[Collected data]
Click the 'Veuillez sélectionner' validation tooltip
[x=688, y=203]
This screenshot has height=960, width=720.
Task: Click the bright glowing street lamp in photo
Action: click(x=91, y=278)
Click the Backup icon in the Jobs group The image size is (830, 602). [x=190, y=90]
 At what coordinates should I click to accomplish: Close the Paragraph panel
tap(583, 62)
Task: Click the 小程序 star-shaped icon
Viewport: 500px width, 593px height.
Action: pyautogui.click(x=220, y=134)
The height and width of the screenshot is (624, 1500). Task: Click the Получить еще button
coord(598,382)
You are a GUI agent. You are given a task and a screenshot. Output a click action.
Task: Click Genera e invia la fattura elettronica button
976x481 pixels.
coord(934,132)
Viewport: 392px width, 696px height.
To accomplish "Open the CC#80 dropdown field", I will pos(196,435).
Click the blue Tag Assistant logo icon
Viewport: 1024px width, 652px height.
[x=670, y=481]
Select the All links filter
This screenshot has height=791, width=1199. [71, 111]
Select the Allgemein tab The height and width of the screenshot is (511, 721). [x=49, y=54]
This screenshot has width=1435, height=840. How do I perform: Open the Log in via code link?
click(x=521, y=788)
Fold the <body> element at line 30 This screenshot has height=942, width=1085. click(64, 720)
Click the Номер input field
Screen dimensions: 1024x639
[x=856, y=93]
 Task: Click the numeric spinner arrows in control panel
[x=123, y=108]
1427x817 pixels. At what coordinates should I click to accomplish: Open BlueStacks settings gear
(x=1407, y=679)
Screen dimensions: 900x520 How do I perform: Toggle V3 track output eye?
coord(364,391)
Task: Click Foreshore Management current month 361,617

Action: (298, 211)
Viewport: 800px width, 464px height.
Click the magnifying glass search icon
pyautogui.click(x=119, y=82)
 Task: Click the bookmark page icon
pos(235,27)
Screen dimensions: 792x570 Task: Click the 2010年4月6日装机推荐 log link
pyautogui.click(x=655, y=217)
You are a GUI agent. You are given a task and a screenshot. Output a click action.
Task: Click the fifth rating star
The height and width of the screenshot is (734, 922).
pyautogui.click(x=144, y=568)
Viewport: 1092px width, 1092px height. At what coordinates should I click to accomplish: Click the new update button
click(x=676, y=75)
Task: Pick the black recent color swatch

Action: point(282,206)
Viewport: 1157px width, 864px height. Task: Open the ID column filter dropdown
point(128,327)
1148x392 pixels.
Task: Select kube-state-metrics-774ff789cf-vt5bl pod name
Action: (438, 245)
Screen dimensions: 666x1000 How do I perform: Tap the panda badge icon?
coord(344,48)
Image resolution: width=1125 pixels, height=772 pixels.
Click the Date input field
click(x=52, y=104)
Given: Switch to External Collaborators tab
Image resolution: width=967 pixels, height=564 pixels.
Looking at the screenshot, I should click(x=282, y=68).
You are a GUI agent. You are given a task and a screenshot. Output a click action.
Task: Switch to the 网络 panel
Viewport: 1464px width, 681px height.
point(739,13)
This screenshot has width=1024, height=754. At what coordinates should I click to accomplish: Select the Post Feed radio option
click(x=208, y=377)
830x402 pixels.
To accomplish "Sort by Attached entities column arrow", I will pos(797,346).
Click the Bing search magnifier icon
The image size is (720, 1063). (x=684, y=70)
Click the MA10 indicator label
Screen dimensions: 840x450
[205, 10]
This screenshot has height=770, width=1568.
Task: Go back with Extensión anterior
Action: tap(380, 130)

■ TRY IT ■
Would you output every entry exactly as it was written?

■ TASK OUTPUT ■
Click the 'Veuillez sélectionner' validation tooltip
[x=688, y=203]
This screenshot has height=960, width=720.
Task: Click the bright glowing street lamp in photo
Action: click(x=91, y=278)
Click the Backup icon in the Jobs group The image size is (830, 602). [x=190, y=90]
 At what coordinates should I click to accomplish: Close the Paragraph panel
tap(583, 62)
Task: Click the 小程序 star-shaped icon
Viewport: 500px width, 593px height.
Action: pyautogui.click(x=220, y=134)
The height and width of the screenshot is (624, 1500). Task: Click the Получить еще button
coord(598,382)
You are a GUI agent. You are given a task and a screenshot. Output a click action.
Task: Click Genera e invia la fattura elettronica button
976x481 pixels.
coord(934,132)
Viewport: 392px width, 696px height.
To accomplish "Open the CC#80 dropdown field", I will pos(196,435).
Click the blue Tag Assistant logo icon
Viewport: 1024px width, 652px height.
[x=670, y=481]
Select the All links filter
This screenshot has height=791, width=1199. [71, 111]
Select the Allgemein tab The height and width of the screenshot is (511, 721). [x=49, y=54]
This screenshot has width=1435, height=840. How do I perform: Open the Log in via code link?
click(x=521, y=788)
Fold the <body> element at line 30 This screenshot has height=942, width=1085. click(64, 720)
Click the Номер input field
Screen dimensions: 1024x639
[x=856, y=93]
 Task: Click the numeric spinner arrows in control panel
[x=123, y=108]
1427x817 pixels. At what coordinates should I click to accomplish: Open BlueStacks settings gear
(x=1407, y=679)
Screen dimensions: 900x520 How do I perform: Toggle V3 track output eye?
coord(364,391)
Task: Click Foreshore Management current month 361,617

Action: (298, 211)
Viewport: 800px width, 464px height.
Click the magnifying glass search icon
pyautogui.click(x=119, y=82)
 Task: Click the bookmark page icon
pos(235,27)
Screen dimensions: 792x570 Task: Click the 2010年4月6日装机推荐 log link
pyautogui.click(x=655, y=217)
You are a GUI agent. You are given a task and a screenshot. Output a click action.
Task: Click the fifth rating star
The height and width of the screenshot is (734, 922).
pyautogui.click(x=144, y=568)
Viewport: 1092px width, 1092px height. At what coordinates should I click to accomplish: Click the new update button
click(x=676, y=75)
Task: Pick the black recent color swatch

Action: point(282,206)
Viewport: 1157px width, 864px height. Task: Open the ID column filter dropdown
point(128,327)
1148x392 pixels.
Task: Select kube-state-metrics-774ff789cf-vt5bl pod name
Action: (438, 245)
Screen dimensions: 666x1000 How do I perform: Tap the panda badge icon?
coord(344,48)
Image resolution: width=1125 pixels, height=772 pixels.
Click the Date input field
click(x=52, y=104)
Given: Switch to External Collaborators tab
Image resolution: width=967 pixels, height=564 pixels.
Looking at the screenshot, I should click(x=282, y=68).
You are a GUI agent. You are given a task and a screenshot. Output a click action.
Task: Switch to the 网络 panel
Viewport: 1464px width, 681px height.
point(739,13)
This screenshot has width=1024, height=754. At what coordinates should I click to accomplish: Select the Post Feed radio option
click(x=208, y=377)
830x402 pixels.
To accomplish "Sort by Attached entities column arrow", I will pos(797,346).
Click the Bing search magnifier icon
The image size is (720, 1063). (x=684, y=70)
Click the MA10 indicator label
Screen dimensions: 840x450
[205, 10]
This screenshot has height=770, width=1568.
Task: Go back with Extensión anterior
Action: tap(380, 130)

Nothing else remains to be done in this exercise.